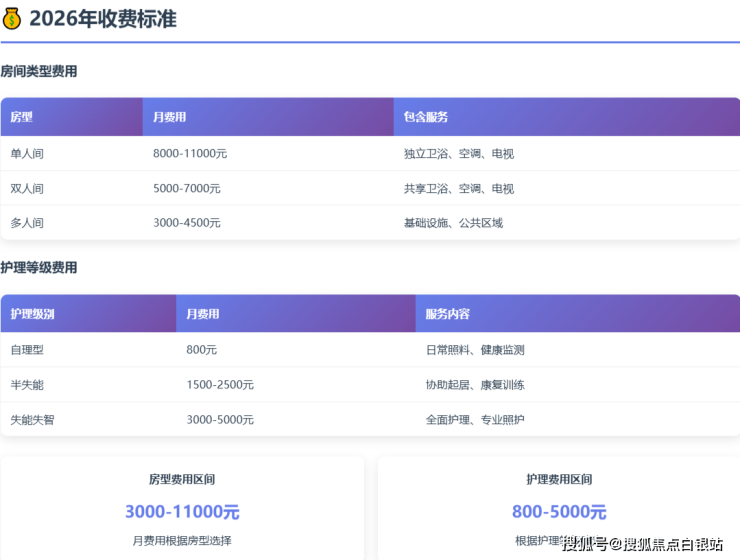Click the 3000-11000元 room fee range

pyautogui.click(x=182, y=512)
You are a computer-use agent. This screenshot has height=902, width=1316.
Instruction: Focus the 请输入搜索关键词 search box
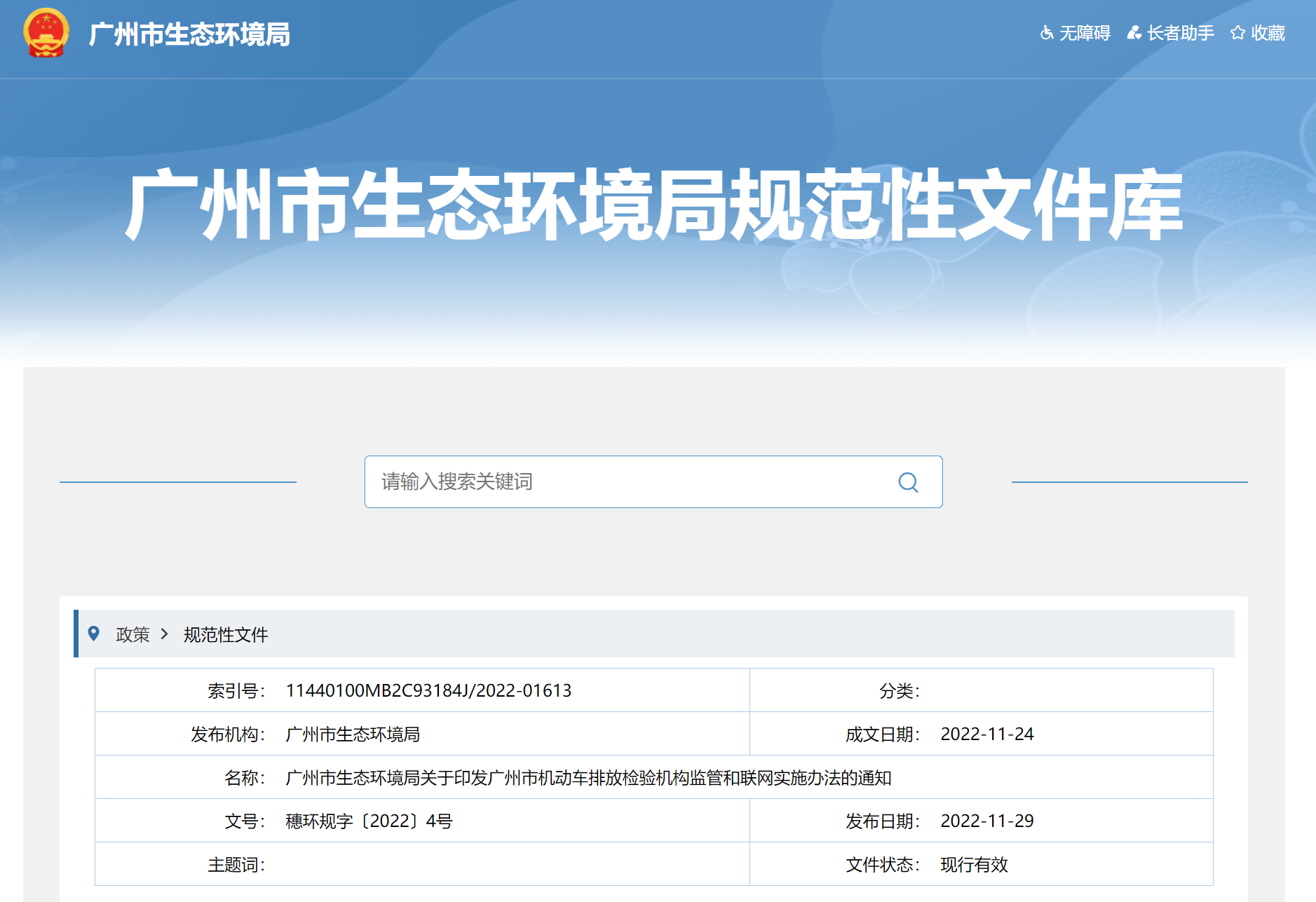click(653, 482)
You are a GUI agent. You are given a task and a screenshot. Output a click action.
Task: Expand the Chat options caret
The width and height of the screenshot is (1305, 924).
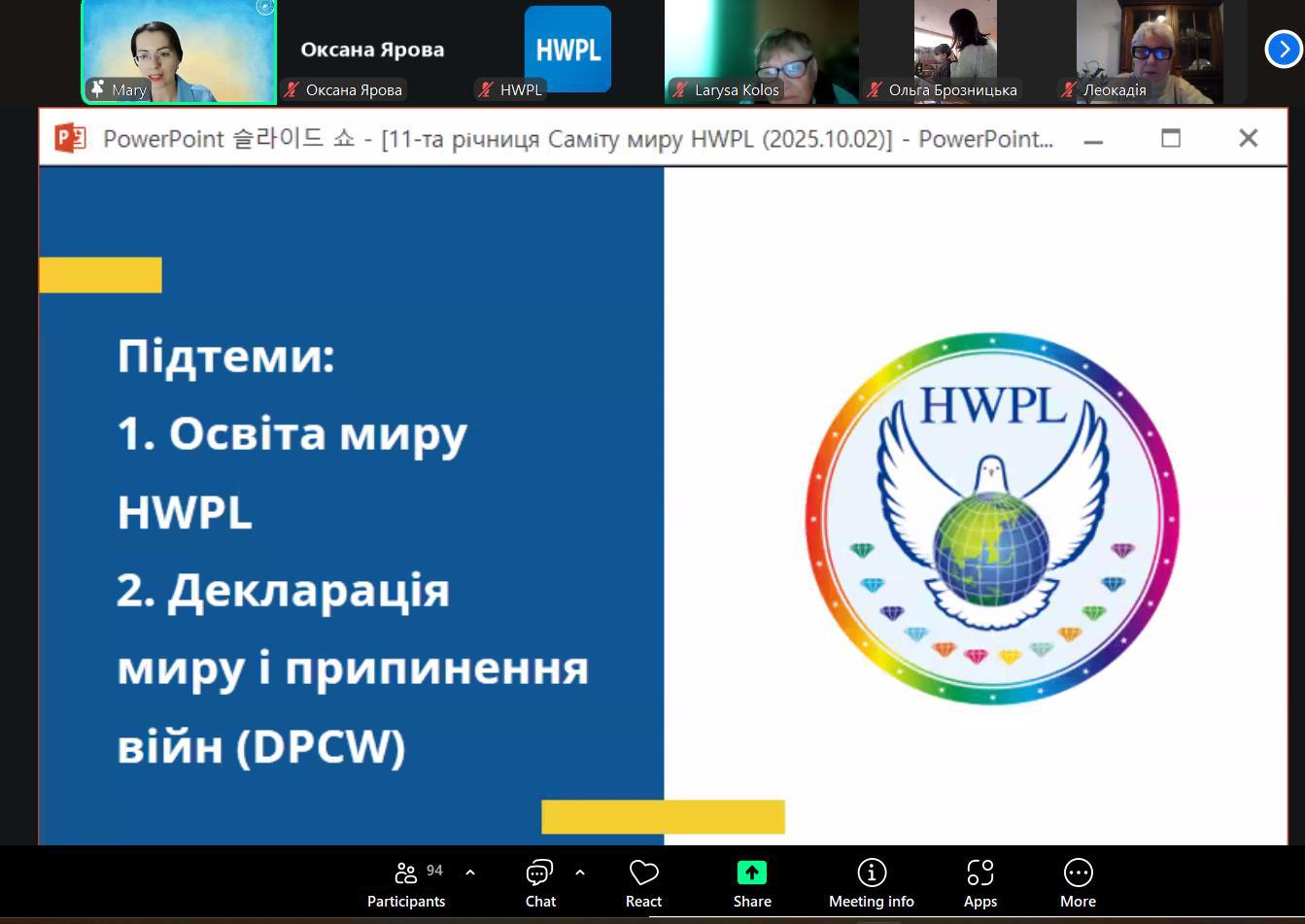tap(580, 873)
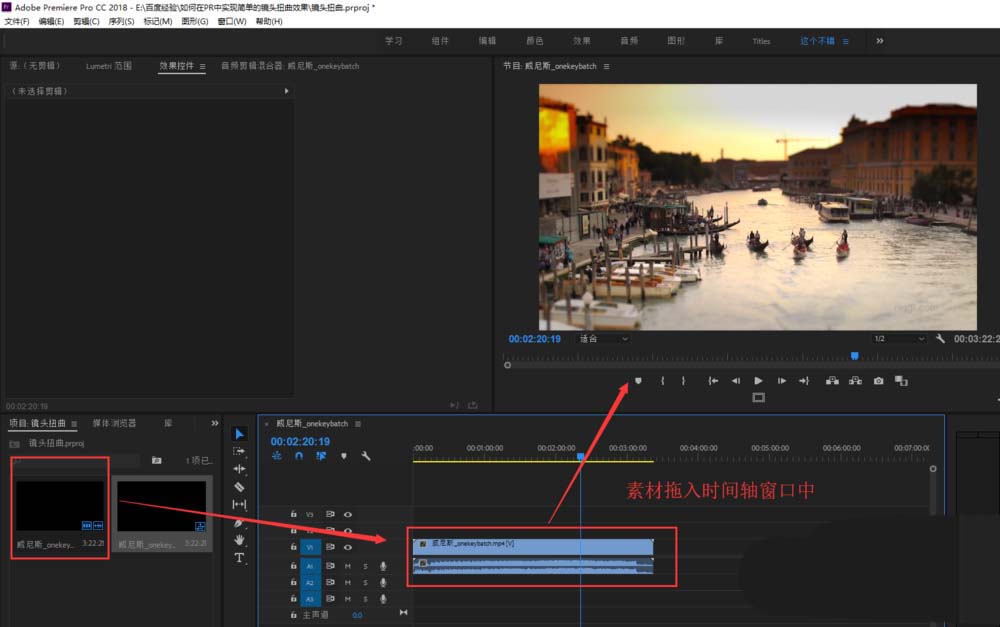Lock video track V3
This screenshot has width=1000, height=627.
coord(293,514)
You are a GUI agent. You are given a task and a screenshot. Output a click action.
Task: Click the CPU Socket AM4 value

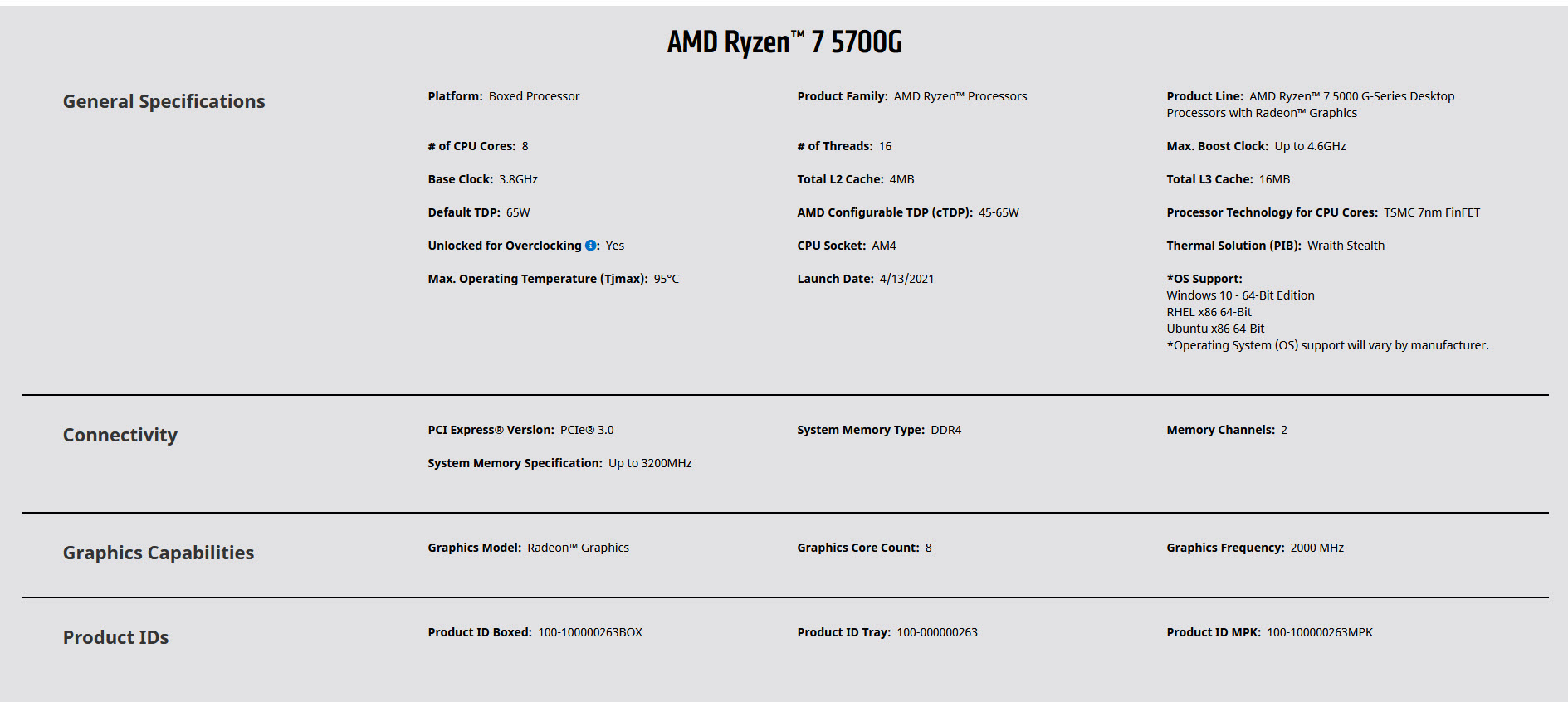coord(884,246)
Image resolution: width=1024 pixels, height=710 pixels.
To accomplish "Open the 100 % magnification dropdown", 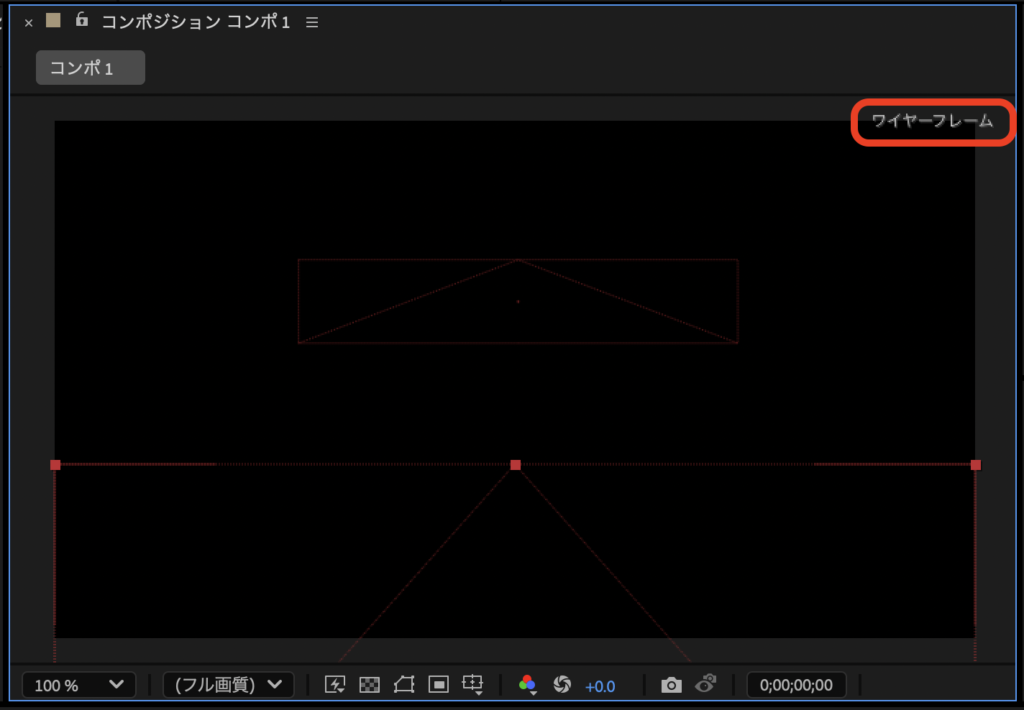I will (x=78, y=685).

──────────────────────────────

Exercise
Only the lines starting at the one with "The width and" and ending at the one with "Image resolution: width=1024" should be printed, each exactly as it appears in the material above; the pictures are to be omitted.

Result of this task
The width and height of the screenshot is (1305, 924).
tap(580, 873)
Lock video track V3
This screenshot has width=1000, height=627.
coord(293,514)
You are a GUI agent. You are given a task and a screenshot. Output a click action.
Task: Click the CPU Socket AM4 value

coord(884,246)
Image resolution: width=1024 pixels, height=710 pixels.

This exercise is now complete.